Real estate in Summit County is hot right now – but will it last?
Why one Summit brokerage says now is the time to buy
Summit County’s real estate market was robust before the pandemic hit, but lately, the market has skyrocketed. With the current climate of potential buyers outbidding one another — and even offering much more than asking price — some people are wondering: Is this another housing bubble, like the one that burst during the last recession?
The brokers at Nelson Walley Real Estate in Silverthorne say it’s the complete opposite, and here’s why:
Housing supply is extremely limited
Supply and demand drives price, and for the last few years, there haven’t been many properties for sale.
Real estate supply is measured in what’s called “month’s supply of inventory.” It’s based on the number of homes currently listed, compared to the number of buyers in the market. A normal months’ supply is about 6 months. Anything above six months means it’s a buyers’ market and indicates that prices will soften; anything below six means a sellers’ market, where prices normally increase, said Debbie Nelson, broker and owner of Nelson Walley.
In Summit County, January 2021’s inventory of properties (not including land or commercial space) had less than a one month supply (0.9 months). And, homes under $1.5 million had only a half a month supply.
“Housing supply is at a historic low,” Nelson said. “Remember, if supply is low and demand is high, prices naturally increase.”
Housing demand is real
During the last recession, a number of factors led to the housing bubble.
“Much of that was driven by the mortgage industry, where mortgage money was made available to just about anyone,” commented Ned Walley, Nelson’s business partner.
The Mortgage Credit Availability Index, published by the Mortgage Bankers Association, puts the recession housing climate and our current real estate climate in perspective. The higher the index, the easier it is to obtain a mortgage, and vice versa.

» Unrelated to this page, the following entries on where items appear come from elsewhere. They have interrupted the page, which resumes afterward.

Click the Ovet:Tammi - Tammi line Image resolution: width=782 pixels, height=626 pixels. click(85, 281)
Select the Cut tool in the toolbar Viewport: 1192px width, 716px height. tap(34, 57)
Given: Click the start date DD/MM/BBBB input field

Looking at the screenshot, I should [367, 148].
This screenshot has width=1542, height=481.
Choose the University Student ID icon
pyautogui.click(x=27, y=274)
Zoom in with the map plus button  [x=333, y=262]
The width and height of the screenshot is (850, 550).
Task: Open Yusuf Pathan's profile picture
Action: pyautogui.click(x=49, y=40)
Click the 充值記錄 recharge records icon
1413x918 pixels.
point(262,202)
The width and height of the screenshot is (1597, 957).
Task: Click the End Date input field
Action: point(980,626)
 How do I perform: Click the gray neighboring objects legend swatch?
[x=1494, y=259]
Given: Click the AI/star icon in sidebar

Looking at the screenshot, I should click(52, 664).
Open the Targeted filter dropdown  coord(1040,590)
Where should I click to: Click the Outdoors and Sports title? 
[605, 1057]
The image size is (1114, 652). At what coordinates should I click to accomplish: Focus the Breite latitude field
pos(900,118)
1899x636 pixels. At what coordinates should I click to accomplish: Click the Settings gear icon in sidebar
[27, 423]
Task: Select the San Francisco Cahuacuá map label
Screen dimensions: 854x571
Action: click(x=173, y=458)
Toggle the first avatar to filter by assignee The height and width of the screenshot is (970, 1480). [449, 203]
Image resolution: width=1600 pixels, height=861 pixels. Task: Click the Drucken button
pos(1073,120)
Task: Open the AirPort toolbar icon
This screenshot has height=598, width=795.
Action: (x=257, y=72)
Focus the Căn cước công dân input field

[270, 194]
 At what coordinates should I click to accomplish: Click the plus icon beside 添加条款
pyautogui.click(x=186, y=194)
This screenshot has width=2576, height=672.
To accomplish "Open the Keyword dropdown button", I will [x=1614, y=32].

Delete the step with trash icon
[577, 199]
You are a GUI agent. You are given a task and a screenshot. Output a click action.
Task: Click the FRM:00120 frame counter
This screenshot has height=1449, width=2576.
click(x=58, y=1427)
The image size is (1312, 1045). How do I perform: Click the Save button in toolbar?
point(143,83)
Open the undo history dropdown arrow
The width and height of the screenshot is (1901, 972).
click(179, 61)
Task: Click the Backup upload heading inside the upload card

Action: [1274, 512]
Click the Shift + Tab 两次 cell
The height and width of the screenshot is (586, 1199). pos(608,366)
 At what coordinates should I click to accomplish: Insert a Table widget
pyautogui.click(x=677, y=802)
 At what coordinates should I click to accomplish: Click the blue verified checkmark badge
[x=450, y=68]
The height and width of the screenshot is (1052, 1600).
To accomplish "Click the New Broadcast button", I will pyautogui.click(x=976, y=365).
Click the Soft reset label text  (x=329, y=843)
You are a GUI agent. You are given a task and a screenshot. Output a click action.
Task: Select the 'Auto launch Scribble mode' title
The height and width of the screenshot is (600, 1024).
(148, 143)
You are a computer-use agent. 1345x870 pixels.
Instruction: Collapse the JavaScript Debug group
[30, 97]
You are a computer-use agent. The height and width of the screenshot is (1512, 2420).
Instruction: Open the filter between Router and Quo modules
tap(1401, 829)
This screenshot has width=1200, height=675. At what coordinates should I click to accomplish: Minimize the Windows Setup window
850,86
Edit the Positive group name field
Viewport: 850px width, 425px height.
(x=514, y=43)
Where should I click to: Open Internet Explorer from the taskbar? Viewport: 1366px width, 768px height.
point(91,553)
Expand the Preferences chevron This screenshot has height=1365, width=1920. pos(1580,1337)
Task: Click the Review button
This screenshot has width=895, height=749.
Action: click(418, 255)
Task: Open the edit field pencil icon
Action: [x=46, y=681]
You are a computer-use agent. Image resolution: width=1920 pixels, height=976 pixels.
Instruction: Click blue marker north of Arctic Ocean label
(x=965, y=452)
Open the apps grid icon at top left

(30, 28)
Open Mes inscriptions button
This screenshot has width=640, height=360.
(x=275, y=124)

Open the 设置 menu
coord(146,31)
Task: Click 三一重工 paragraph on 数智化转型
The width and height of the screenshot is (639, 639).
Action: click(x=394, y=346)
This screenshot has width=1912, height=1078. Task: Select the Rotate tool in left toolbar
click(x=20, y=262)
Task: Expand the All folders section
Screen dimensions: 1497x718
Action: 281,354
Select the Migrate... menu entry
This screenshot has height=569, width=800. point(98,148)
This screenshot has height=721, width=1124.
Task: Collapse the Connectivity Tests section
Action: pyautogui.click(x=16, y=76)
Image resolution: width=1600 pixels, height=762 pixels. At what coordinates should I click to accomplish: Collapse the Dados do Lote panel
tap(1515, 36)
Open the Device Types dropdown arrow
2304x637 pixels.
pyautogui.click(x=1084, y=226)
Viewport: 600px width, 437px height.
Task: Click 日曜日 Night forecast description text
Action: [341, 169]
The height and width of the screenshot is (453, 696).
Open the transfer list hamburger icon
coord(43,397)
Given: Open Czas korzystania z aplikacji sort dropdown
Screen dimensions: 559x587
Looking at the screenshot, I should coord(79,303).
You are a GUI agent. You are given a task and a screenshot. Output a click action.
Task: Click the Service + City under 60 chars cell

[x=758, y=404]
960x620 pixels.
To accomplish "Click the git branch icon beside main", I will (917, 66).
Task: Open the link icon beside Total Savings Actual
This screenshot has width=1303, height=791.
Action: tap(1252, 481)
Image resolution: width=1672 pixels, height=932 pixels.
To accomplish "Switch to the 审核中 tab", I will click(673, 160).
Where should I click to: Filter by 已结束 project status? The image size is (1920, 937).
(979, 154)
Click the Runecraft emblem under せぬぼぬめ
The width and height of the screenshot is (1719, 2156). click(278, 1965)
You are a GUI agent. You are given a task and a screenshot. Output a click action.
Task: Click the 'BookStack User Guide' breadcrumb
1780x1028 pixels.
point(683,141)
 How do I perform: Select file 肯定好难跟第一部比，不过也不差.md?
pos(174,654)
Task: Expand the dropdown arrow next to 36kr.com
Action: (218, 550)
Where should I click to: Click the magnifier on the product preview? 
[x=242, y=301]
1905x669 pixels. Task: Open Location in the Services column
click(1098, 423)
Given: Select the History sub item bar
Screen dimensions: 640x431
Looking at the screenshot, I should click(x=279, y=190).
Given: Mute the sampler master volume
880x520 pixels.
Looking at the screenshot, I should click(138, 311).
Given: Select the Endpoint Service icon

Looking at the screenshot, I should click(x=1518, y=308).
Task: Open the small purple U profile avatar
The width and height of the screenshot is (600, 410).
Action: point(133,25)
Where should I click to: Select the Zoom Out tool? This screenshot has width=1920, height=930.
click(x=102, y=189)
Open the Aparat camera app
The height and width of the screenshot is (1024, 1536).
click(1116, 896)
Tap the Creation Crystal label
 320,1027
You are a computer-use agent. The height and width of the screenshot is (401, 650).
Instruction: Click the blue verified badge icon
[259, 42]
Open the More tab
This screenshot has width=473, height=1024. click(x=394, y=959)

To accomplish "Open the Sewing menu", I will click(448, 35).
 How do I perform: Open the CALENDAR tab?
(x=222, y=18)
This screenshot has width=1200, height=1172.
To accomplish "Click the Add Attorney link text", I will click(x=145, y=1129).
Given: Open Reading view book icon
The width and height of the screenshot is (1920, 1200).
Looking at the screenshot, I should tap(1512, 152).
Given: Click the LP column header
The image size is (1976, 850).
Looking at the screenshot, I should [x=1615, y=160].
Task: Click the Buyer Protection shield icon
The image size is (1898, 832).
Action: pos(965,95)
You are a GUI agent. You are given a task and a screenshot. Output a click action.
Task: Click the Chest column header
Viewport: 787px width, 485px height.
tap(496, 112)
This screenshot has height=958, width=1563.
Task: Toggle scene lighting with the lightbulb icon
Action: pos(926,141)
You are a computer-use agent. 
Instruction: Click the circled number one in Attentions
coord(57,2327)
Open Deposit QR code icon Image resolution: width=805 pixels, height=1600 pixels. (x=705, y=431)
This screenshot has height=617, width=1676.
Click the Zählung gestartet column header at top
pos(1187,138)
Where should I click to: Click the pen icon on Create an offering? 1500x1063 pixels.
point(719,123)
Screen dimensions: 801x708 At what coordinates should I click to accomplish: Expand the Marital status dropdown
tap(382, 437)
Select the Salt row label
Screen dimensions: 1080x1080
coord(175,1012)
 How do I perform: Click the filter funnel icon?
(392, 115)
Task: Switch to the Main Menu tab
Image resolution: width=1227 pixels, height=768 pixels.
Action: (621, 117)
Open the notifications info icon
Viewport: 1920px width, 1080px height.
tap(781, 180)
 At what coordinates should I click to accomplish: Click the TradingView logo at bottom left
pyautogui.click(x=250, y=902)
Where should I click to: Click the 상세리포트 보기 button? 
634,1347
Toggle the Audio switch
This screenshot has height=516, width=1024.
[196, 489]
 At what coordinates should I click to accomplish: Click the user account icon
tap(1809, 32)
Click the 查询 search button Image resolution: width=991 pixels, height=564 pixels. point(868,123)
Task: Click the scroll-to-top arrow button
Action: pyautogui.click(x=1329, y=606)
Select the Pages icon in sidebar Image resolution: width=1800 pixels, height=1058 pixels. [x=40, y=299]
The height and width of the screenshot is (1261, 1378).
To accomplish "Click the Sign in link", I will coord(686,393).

Prior to the recession, the index stood just below 400. In 2006, the index hit an all-time high of over 868, and just about anyone could get a mortgage. Currently, the index is 122.5, well below even the pre-recession market.
“Today’s demand is very real,” Walley said. “Millennials are marrying and having children and therefore purchasing homes. COVID is causing a true urban exodus, which we are experiencing in Summit County. And Summit County is the perfect place — close to the city, yet out of the city. And, we have historically low mortgage rates while still maintaining strict borrowing guidelines — just ask anyone trying to get a mortgage loan.”
Households have plenty of equity
According to Nelson Walley Real Estate, Americans pulled out $824 billion in equity from 2005 through 2007.
“That left many homeowners with little or no equity in their homes at a critical time,” according to Walley.
When real estate values dropped, some homeowners were upside down: they owned more than the value of their property, and many defaulted, leading to a huge number of foreclosures.
“Today, the banks and the American people have shown they learned a valuable lesson from the housing crisis a little over a decade ago. Cash-out refinance volume over the last three years was less than a third of what it was compared to the three years leading up to the crash,” states Nelson.
When to buy
So, the question is: When should I buy? Realtors at Nelson Walley say the time is now.
Tyler Nelson specializes in working with first time homebuyers, and he understands their concerns first-hand. In 2017, he bought a two-bedroom condo at Silver Queen East in Wildernest, just as the market was strongly gaining after an approximately eight-year recession drop. At the time, he paid the highest anyone ever had for a two-bedroom Silver Queen East condo.
His big question, “Is this smart?” was answered pretty quickly: The average residential price housing index in Summit County was $587,866 in 2009. After dropping to an average of $492,621 in 2013, it steadily climbed to $686,314 in 2017. In 2020, the average was $903,385. His condo value has increased by about 25%, he said.
“The number one thing I would tell a first time home buyer is don’t wait,” he said. “I know it is a scary step, but you will see the long term benefit sooner than you think.”
“There’s always this fear — do I jump in,” Debbie Nelson said. “But you have to just bite the bullet and get started paying equity instead of paying someone’s mortgage.”
Some buyers are sitting on the sidelines, waiting for a downturn: “They seem to approach purchasing a home as if they are day trading, waiting for those drops to buy at the low point,” Tyler Nelson said. “Unfortunately, with how we see this market going, buyers with this mindset will miss out.”
With more people moving closer to nature and working from home, as well as the booming trend in millennial home buying, demand for mountain living is high. Add Summit County’s proximity to Denver and its low housing inventory, and it seems to be a perfect storm.
“There is a (buying) frenzy, but it is most definitely not a bubble,” said Ned Walley, a broker at Nelson Walley. “It’s a permanent, seismic shift. People are living where they play.”